**TASK INSTRUCTIONS:** Copy out the lines below word for word, beginning with the line that contains "Select the Phone Number input field" and continuing through the line that contains "will (x=132, y=264).", both included.

>> Start

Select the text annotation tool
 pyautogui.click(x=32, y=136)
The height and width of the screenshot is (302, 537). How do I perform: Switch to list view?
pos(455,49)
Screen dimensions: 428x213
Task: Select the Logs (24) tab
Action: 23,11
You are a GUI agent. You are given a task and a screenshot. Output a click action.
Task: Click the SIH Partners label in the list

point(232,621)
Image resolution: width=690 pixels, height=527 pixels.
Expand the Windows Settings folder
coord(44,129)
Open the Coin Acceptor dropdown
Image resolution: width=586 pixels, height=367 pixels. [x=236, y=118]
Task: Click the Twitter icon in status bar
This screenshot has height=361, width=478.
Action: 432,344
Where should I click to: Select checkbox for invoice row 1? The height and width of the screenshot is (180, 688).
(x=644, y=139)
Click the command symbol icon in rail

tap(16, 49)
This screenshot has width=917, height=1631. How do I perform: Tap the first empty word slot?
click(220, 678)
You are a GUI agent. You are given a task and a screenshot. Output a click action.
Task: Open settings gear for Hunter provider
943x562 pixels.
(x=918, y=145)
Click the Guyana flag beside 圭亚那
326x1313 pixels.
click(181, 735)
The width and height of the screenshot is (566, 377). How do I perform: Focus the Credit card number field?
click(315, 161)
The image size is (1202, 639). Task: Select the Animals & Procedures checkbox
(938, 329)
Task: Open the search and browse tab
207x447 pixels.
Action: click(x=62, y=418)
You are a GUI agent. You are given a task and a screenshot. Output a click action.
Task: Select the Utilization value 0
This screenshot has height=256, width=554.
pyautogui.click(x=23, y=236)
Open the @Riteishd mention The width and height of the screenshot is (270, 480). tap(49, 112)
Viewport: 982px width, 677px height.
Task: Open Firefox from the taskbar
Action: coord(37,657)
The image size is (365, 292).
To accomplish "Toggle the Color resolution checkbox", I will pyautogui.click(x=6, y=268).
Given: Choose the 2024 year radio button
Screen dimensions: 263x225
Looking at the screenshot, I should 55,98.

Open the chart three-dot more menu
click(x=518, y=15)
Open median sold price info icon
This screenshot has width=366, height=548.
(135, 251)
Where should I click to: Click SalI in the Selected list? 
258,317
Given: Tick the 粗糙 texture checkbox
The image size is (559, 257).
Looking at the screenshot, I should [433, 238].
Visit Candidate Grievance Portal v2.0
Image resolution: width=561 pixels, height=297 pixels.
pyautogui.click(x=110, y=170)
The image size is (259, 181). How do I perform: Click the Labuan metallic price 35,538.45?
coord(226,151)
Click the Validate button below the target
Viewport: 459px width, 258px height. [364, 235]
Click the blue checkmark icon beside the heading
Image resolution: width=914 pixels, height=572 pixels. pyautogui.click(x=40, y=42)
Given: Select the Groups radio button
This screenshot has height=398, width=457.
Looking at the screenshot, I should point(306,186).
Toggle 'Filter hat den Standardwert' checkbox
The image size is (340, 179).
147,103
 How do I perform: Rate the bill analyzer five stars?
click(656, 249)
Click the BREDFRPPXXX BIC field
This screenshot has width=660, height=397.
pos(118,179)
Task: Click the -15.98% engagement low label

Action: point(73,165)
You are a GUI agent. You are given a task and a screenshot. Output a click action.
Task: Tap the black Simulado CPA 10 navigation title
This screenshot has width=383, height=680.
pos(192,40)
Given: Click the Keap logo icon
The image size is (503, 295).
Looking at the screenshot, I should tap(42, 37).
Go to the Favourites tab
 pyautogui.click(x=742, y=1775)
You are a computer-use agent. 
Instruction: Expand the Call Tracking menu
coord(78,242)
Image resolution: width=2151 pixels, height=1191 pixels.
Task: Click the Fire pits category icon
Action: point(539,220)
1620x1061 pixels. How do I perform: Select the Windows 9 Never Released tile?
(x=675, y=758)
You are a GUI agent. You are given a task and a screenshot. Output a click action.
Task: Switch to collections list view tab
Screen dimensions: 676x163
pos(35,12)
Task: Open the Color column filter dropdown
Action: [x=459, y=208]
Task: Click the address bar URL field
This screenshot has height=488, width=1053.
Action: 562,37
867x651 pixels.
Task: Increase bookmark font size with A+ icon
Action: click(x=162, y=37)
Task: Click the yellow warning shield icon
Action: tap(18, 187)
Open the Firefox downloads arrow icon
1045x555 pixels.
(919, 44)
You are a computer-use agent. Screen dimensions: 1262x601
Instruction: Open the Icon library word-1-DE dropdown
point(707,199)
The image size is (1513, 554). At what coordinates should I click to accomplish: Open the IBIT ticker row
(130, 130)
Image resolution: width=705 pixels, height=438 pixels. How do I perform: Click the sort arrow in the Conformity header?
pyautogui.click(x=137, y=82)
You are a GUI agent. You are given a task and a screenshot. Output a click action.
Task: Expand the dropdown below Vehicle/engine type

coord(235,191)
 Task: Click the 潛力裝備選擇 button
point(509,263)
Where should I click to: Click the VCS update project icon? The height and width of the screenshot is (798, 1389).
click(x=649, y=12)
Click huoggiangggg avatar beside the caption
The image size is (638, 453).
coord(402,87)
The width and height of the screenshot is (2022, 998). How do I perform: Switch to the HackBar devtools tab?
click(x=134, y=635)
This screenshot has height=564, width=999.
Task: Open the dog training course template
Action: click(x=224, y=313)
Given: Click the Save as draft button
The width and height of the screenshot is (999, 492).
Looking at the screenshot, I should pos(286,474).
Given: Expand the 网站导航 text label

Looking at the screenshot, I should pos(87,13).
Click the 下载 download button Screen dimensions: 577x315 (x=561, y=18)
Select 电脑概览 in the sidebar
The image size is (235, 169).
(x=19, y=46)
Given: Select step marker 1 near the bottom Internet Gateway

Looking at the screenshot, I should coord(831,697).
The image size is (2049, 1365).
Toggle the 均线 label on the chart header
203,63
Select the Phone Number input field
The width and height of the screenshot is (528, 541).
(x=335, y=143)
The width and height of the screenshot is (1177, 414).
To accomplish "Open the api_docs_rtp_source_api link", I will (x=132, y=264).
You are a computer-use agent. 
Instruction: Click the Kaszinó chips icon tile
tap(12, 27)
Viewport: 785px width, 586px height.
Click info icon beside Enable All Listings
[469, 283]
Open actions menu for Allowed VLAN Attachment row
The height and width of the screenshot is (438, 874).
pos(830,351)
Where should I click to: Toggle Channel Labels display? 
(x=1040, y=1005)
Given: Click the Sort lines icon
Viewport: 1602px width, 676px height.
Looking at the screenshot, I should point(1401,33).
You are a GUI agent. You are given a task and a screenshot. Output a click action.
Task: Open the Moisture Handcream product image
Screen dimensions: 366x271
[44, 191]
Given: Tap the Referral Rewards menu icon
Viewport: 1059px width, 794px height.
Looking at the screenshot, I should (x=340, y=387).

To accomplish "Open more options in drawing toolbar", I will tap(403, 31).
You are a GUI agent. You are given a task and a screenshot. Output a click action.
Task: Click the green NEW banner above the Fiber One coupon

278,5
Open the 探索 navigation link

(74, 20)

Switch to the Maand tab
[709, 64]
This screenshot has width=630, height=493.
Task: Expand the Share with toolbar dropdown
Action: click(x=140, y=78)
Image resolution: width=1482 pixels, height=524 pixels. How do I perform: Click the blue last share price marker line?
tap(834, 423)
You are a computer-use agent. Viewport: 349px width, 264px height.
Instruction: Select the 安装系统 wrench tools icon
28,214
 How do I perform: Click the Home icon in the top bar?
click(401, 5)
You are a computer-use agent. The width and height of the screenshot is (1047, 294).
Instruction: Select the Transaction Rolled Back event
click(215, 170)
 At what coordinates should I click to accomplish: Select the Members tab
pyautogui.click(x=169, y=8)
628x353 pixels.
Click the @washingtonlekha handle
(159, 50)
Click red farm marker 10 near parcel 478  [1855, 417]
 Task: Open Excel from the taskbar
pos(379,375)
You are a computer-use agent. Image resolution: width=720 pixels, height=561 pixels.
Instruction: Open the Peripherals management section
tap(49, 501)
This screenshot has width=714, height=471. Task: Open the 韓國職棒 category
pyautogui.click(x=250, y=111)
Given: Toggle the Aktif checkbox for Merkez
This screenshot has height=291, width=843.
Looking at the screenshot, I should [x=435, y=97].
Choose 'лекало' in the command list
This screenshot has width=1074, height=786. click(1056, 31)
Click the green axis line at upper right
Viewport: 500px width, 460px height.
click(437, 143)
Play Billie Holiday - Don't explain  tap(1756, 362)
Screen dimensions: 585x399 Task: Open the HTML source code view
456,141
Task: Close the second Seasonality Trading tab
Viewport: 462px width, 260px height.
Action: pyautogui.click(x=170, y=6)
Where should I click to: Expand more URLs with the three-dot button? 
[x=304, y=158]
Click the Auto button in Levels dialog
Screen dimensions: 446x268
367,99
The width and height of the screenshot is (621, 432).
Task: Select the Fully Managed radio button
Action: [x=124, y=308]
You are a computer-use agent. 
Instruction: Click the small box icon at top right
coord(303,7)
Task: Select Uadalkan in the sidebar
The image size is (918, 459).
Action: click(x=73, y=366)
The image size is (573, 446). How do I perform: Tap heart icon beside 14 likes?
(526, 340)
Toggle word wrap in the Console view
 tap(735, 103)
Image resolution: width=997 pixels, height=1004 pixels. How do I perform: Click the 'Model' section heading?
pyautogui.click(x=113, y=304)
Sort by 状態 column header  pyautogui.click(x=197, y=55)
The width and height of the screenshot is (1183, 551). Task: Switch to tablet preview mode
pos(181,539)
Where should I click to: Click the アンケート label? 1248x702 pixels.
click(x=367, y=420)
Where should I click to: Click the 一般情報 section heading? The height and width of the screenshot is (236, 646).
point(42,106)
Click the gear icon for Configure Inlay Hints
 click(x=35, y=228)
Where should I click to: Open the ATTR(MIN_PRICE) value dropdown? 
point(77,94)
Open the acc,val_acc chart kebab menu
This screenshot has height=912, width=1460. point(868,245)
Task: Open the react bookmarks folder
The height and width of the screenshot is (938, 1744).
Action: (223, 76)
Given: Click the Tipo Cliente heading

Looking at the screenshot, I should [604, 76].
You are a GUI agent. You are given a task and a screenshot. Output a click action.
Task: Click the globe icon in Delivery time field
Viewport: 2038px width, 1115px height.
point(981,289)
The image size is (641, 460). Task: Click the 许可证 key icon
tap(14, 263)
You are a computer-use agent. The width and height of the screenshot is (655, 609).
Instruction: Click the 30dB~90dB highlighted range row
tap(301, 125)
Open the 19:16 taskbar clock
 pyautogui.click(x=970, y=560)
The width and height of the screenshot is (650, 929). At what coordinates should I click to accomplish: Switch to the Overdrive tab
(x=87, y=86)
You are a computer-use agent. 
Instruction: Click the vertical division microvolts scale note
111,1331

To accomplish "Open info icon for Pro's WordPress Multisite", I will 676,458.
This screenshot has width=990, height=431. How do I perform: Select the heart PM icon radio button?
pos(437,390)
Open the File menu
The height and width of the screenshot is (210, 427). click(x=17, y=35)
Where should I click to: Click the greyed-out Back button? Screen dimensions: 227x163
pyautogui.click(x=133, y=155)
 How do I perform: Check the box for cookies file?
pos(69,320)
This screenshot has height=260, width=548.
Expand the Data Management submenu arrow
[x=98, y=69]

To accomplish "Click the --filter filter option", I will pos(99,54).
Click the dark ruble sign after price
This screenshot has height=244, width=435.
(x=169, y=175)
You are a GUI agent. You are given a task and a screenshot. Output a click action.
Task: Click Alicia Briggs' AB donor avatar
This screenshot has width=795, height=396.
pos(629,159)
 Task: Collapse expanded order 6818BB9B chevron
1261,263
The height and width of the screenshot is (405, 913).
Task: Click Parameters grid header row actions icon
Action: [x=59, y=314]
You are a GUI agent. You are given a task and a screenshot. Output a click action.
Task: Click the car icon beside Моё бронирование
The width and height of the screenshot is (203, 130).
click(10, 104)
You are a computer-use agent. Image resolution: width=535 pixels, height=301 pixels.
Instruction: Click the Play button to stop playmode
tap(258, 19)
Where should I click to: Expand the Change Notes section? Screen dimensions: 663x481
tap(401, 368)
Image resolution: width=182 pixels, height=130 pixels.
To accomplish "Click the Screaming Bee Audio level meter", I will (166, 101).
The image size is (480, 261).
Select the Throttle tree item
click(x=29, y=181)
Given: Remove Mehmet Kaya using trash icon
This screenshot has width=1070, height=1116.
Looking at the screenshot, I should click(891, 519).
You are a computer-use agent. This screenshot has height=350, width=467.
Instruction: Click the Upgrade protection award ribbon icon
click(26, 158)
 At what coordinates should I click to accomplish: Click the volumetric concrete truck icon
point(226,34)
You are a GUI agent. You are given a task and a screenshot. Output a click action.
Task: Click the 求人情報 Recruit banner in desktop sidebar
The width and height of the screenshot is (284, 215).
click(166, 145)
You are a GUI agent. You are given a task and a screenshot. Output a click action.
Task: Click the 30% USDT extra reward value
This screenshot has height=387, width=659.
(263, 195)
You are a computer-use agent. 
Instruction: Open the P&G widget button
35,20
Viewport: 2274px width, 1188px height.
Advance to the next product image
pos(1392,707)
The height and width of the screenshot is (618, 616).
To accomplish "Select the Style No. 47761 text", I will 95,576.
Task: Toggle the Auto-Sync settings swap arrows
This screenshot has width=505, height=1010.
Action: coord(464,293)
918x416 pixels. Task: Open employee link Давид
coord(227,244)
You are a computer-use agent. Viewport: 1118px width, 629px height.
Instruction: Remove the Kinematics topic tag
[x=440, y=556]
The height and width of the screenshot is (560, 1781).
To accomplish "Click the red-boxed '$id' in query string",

>> End

**FULL OUTPUT:**
Select the Phone Number input field
The width and height of the screenshot is (528, 541).
(x=335, y=143)
The width and height of the screenshot is (1177, 414).
To accomplish "Open the api_docs_rtp_source_api link", I will (x=132, y=264).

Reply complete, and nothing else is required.